Representantes dos servidores federais reagiram imediatamente ao adiamento do pagamento do reajuste de 2016 em sete meses, de janeiro para agosto do próximo ano. As categorias já começaram a ser comunicadas oficialmente que o acordo em negociação atualmente só valerá para o segundo semestre de 2016. Com isso, entidades que já haviam aprovado o término da greve pensam em retomar a paralisação. E as que já estavam de braços cruzados planejam ampliar a mobilização.

O secretário-geral da Confederação dos Trabalhadores no Serviço Público Federal (Condsef), Sérgio Ronaldo da Silva, disse que o governo traiu os servidores, uma vez que o funcionalismo não tinha sofrido cortes profundos. “De todas as medidas anunciadas, sem dúvida os servidores foram mais atingidos. Acabar com o abono permanência é o fim. Não há quem queira ficar sem essa complementação. E adiar de janeiro para agosto o nosso aumento é uma situação lamentável”, destacou o dirigente.

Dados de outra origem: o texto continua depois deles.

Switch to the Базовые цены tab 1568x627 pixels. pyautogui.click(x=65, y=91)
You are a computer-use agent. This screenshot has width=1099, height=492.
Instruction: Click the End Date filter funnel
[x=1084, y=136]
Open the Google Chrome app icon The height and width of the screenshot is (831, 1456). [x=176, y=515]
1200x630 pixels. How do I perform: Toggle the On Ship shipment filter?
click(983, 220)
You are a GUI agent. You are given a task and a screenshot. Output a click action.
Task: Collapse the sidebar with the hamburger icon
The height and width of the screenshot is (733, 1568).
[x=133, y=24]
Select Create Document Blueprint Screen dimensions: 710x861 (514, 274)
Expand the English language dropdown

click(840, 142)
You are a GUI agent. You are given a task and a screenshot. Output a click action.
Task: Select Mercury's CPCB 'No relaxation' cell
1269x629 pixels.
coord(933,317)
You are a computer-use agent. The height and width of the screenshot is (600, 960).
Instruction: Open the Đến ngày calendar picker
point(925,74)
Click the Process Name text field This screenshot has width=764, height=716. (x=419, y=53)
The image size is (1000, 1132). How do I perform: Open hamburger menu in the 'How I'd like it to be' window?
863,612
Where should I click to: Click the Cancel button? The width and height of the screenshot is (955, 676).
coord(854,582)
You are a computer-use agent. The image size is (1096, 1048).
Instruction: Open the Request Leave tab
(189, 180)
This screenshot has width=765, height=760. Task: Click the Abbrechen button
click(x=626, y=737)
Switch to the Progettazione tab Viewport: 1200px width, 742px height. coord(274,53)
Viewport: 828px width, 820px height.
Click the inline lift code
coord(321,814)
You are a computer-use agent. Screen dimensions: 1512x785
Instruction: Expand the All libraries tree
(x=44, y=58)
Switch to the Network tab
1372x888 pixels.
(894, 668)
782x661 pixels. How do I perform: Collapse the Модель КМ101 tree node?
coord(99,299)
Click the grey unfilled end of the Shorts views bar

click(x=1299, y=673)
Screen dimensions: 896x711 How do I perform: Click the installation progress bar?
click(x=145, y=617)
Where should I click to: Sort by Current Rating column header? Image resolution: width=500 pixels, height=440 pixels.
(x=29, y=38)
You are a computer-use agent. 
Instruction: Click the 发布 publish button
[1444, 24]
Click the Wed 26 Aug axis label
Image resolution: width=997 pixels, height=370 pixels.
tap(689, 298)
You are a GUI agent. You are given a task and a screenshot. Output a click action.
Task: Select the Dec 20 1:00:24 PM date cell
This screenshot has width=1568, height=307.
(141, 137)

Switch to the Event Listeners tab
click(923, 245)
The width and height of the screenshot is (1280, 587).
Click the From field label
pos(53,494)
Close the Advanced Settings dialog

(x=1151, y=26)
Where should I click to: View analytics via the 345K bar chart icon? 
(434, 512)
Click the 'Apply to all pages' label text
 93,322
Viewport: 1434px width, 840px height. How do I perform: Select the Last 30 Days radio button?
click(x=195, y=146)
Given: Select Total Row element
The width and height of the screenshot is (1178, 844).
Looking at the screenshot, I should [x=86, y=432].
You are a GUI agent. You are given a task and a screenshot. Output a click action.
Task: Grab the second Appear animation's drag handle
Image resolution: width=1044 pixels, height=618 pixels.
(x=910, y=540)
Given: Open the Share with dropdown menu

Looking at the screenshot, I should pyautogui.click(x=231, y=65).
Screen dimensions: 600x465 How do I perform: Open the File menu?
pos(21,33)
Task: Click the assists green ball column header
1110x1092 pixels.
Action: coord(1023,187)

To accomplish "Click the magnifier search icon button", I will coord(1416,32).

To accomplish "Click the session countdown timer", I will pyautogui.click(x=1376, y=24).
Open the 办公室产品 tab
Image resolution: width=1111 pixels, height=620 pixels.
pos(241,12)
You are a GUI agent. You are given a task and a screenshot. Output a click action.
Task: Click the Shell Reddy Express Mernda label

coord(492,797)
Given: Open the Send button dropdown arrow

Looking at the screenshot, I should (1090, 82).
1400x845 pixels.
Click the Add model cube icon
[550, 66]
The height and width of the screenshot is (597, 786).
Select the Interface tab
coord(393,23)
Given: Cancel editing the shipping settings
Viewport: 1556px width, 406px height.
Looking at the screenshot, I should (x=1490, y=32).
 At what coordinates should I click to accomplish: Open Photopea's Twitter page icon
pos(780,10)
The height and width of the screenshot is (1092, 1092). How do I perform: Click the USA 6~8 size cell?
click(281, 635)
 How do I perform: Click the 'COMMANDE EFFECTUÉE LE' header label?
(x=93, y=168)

Ele declarou que vai fazer uma avaliação com todas as entidades filiadas e convocar o fórum para definir novas medidas. Também não está descartada a retomada da greve, que tinha sido suspensa na semana passada, em ocasião pela assinatura dos acordos.


INSS segue em impasse

Terminou sem acordo a reunião de ontem dos representantes dos servidores do INSS com o Ministério do Planejamento. Nova rodada de negociação está prevista para hoje. O impasse se concentra no pedido dos servidores no enquadramento de progressão de carreira, o que poderia gerar um gasto adicional de R$ 90 milhões ao governo.


Reavaliação

O Sindicato Nacional dos Auditores Fiscais da Receita Federal informou à coluna que iria “digerir” todas as informações divulgadas ontem pelo governo federal. A partir de então iria analisar qual o impacto na campanha salarial e o que mudaria a partir do anúncio: “Vamos estudar quais as possibilidades de dialogar e nos pronunciaremos em breve”.


Situação complicada

Coordenadora geral da Fasubra, Léia de Souza Oliveira, disse que essas posições de recuo do governo vão complicar a assinatura do termo de acordo para o fim da greve. “Além de terem jogado para agosto um reajuste já rebaixado, o fim do abono de permanência vai retirar parte da remuneração de mais de 50% da categoria”.


Abono permanência

Professor da Academia do Concurso, Domingos Cereja concordou que o peso sempre cai “no colo do servidor”. “O corte do abono permanência é também muito preocupante. Podemos ter uma enxurrada de pedidos de aposentadorias, o que vai acarretar em um mau funcionamento do serviço público.”


Piora no quadro

Cereja destacou que os anúncios são um sinal de alerta: “A questão do INSS, por exemplo, é uma das reivindicações dos servidores é a abertura de concurso público. Se aprovarem o fim do abono permanência, boa parte vai entrar com pedido de aposentadoria e o déficit dos serviços do INSS pode piorar”, destacou o especialista.


Redução nos postos

Com a suspensão dos concursos públicos em 2016, nos Três Poderes, o especialista acredita que em algum momento essa decisão será revista. Uma vez que áreas como Segurança e Saúde não podem ser afetadas. Segundo o governo, concursos de 2015 estão mantidos.